Dans quel monde vivons-nous ?
Dans un monde où tout est marché, tout est économie
et surtout, tout est profit. C’est l’entreprise-monde jusqu’à l’os… jusqu’aux
os de 11316 morts plus particulièrement. Je parle ici du nombre de décès suite
à la crise du virus Ebola en 2014-2015. C’est près de 12000 morts. C’est une
grave crise humanitaire, de santé publique. On peut s’imaginer que si on avait
pu faire quelque chose, on l’aurait fait non ? Mais on pouvait ! Un vaccin
existait depuis 2005. Mais où ? Pourquoi ne l’avait-on pas sur le terrain ? Pourquoi
? Parce qu’il n’avait tout simplement pas été mis en marché. Entreprisation, économisation du monde dites-vous ?
Le virus a été découvert dans les années 1970 en
Afrique. À ce moment, l’enjeu n’était pas assez important pour s’en soucier. C’est
quand même juste quelques régions
isolées d’Afrique qui en souffrent. Mais alors arrive le 11 septembre 2001. Les
menaces biologiques comme Antrax sont surveillées de près. Toute menace
potentielle contre les États-Unis (contre le capital ?) est à contrôler,
incluant le bioterrorisme. La virulence et la propagation exponentielle d’Ebola
commencent à inquiéter la riche, blanche Amérique du Nord. Et si on s’en
servait pour nous attaquer ? On commence donc à investir dans la recherche de
vaccins contre ces menaces biologiques dont fait partie Ebola.

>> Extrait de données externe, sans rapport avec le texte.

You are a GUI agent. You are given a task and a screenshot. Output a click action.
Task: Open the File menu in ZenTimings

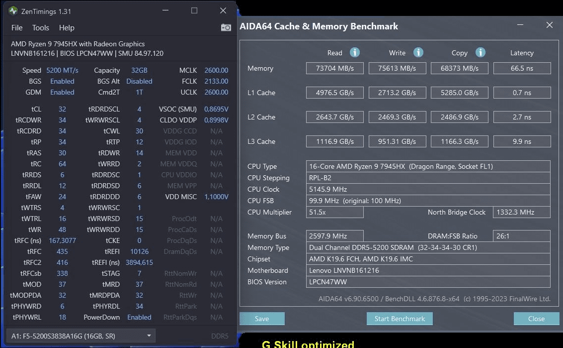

Au Canada, dès 2005, les recherches s’avèrent efficaces
en laboratoire, on veut maintenant tester sur les humains un vaccin potentiel.
Pour ce faire, l’Agence de la santé publique du Canada doit vendre la licence (l’Agence étant
purement axée sur la recherche, ce n’est pas elle qui commercialise les
licences). L’argumentaire de vente doit être béton… intéressant économiquement il
va sans dire. Pendant plusieurs années, personne ne veut l’acheter. Les
perspectives de profits liées à cette licence sont quasiment nulles puisque
c’est encore seulement quelques
africains qui en meurent bon an, mal an. C’est dans ce contexte, en 2010, que la
petite compagnie biopharmaceutique Newlink Genetics (principalement concentrée
sur les recherches en cancérologie – qui n’a jamais fait de commercialisation
de quoi que ce soit) finit par acheter la licence. Et puis après ? Après, plus
rien.
Plus rien jusqu’en novembre 2014. On est maintenant
rendu à plus de 2000 morts et l’épidémie est déclarée urgence mondiale. On n’a
pas voulu faire cette déclaration d’urgence mondiale avant, de peur de nuire à
l’économie. Oui, oui… nuire à la sacro-sainte économie ! Médecins Sans
Frontières disait depuis un moment que c’était hors de contrôle. Maintenant
c’est dit. Est-ce un hasard ? Un mois plus tard, le premier cas en Amérique est
diagnostiqué au Texas… oh ! là c’est du sérieux. Mais Newlink n’a pas la capacité
de développer le vaccin, elle n’a pas les reins assez solides. Elle vend donc sa
licence à Merck, un géant pharmaceutique. Bravo à Newlink qui a acheté la
licence 205 000$ et l’a vendue 50 millions$ quelques années plus tard ! Elle
empoche le gros lot pour avoir mis une licence dans un tiroir. Finalement, les
premiers essais ont lieu en mars 2015, près d’un an après le début de la crise
et plus de 6000 morts plus tard. Le vaccin est enfin considéré efficace à 100%
en juillet 2015. Les essais cliniques ont été faits en un temps record. On
termine donc cette crise avec 12000 parents, frères, sœurs, fils et filles de
moins… et une économie pharmaceutique florissante !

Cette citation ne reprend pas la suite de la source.